_提示文_

_ _ _ _ _ _ _

ビジネス

2021.01.13

コロナ禍でも好調のルルレモンを支える「パワー・オブ・スリー」戦略

Photo by Kevork Djansezian/Getty Images

ヨガやワークアウト用のウェアを中心とする衣料品ブランドのルルレモンが、市場シェアの拡大を続けている。2020年第3四半期(8~10月)には、予想を上回る売上高(約11億ドル、約1145億円)を記録。直販とデジタル販売(e-コマース部門を含む)の売上高は、前年同期比93%の増加となった。

ルルレモンは新型コロナウイルスのパンデミック発生後も、新規顧客の獲得や既存顧客の購入額の増加を実現してきた。同社のカルビン・マクドナルド最高経営責任者(CEO)は好調な業績について、商品のイノベーションやe-コマース事業への投資、ホームフィットネスのスタートアップ企業「ミラー(MIRROR)」の戦略的買収により、実店舗とデジタルの双方における顧客のニーズにより良く対応できたためだと説明している。

さらに、好調な業績は同社が戦略として掲げてきた「イノベーション」と「オムニチャネルの顧客経験」、そして「市場拡大」の3つを柱とする「パワー・オブ・スリー」によって実現されたものでもあるという。

具体的には、各商品カテゴリーでの顧客の増加、新商品の導入、在庫管理、デジタル化に向けた多額の投資、さらには(新型コロナウイルスのパンデミックで店舗を閉鎖した際の)従業員への給与保証などが、こうした結果につながっているという。

売り上げの増加を後押ししているものには、進歩したテクノロジーを採用した商品、ファッションに関するノウハウと科学を組み合わせたデザインもある。同期の女性向けウェアの売上高は、商品開発と新商品の発売により、前年比で22%増加。メンズウェアも新商品の導入により、同14%増加した。さらに、デジタル部門の売上高は、売上高全体の43%を占めるまでに増えている。

_ _ _ _ _ _ _

_提示データ_
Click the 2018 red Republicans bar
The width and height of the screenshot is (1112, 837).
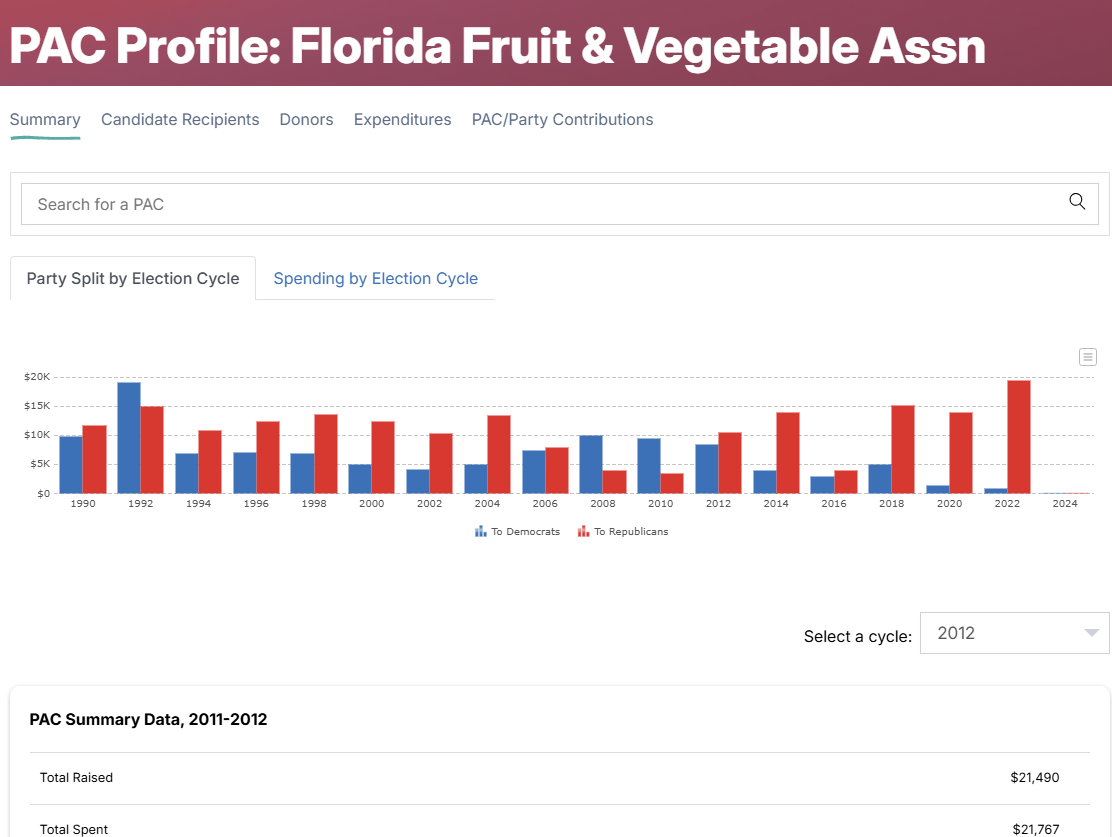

_ _ _ _ _ _ _

_取り組む課題_
(1) ルルレモンの記事で「売り上げの増加を後押ししているものには」で始まる段落を、主な事実を残したまま箇条書きに短くまとめること。
(2) 次の(a)~(c)がルルレモンの記事の内容と合うかどうかを「はい」か「いいえ」で答え、判断の根拠となる記事の語句をそのまま引用すること。
(a) 2020年第3四半期の売上高は予想を下回った。
(b) ルルレモンはホームフィットネスのスタートアップ企業を買収した。
(c) メンズウェアの売上高は前年比22%増加した。
(3) ルルレモンの記事の最後の文の後を引き継ぎ、続きを書くこと。
データはルルレモンの記事とは別の資料である。

_解答例_
(1)
- 売り上げ増加の後押し:進歩したテクノロジーを採用した商品、ファッションのノウハウと科学を組み合わせたデザイン
- 女性向けウェア:商品開発と新商品の発売により前年比22%増
- メンズウェア:新商品の導入により同14%増
- デジタル部門:売上高全体の43%を占めるまでに増加

(2)
(a) いいえ:「予想を上回る売上高(約11億ドル、約1145億円)を記録」
(b) はい:「ホームフィットネスのスタートアップ企業「ミラー(MIRROR)」の戦略的買収」
(c) いいえ:「メンズウェアも新商品の導入により、同14%増加した」

(3)
増収と顧客とのつながりを深めることに役立った最新のテクノロジーには、バーチャル・ウェイティングリストと、店外で使用可能なモバイルPOS、BOPIS(オンライン販売・店舗以外での受け取り)、予約機能、顧客とのオンラインチャットなどがある。そのほか70カ所に展開したポップアップストアも、サービスの向上とブランド認知度の向上につながっている。

今後の方針


女性の顧客に商品カテゴリーを横断した買い物をしてもらうこと、メンズウェア部門の成長を加速させることを目指すルルレモンにとって、商品の新しさと革新性は、最も重要なものだという。

また、傘下に収めたミラーが提供したのは、ユーザーがデジタルでインストラクターとつながり、自宅にいながらワークアウトのクラスに参加することを可能にするシステムだ。同社はこれによる顧客へのデジタル経験の提供に加え、イノベーションの結果として新たに、「3Dヨガボディマット」の発売を予定している。

マクドナルドCEOは、ミラーとルルレモン双方の顧客を対象とすれば、よりダイナミックなロイヤルティ・プログラムを提供することもできるとの見方を示している。

同社はまた、「インクルージョン(包括性)、ダイバーシティ(多様性)、エクイティ(公正さ)、アクション(行動)」を重視する「IDEA」の取り組みも強化している。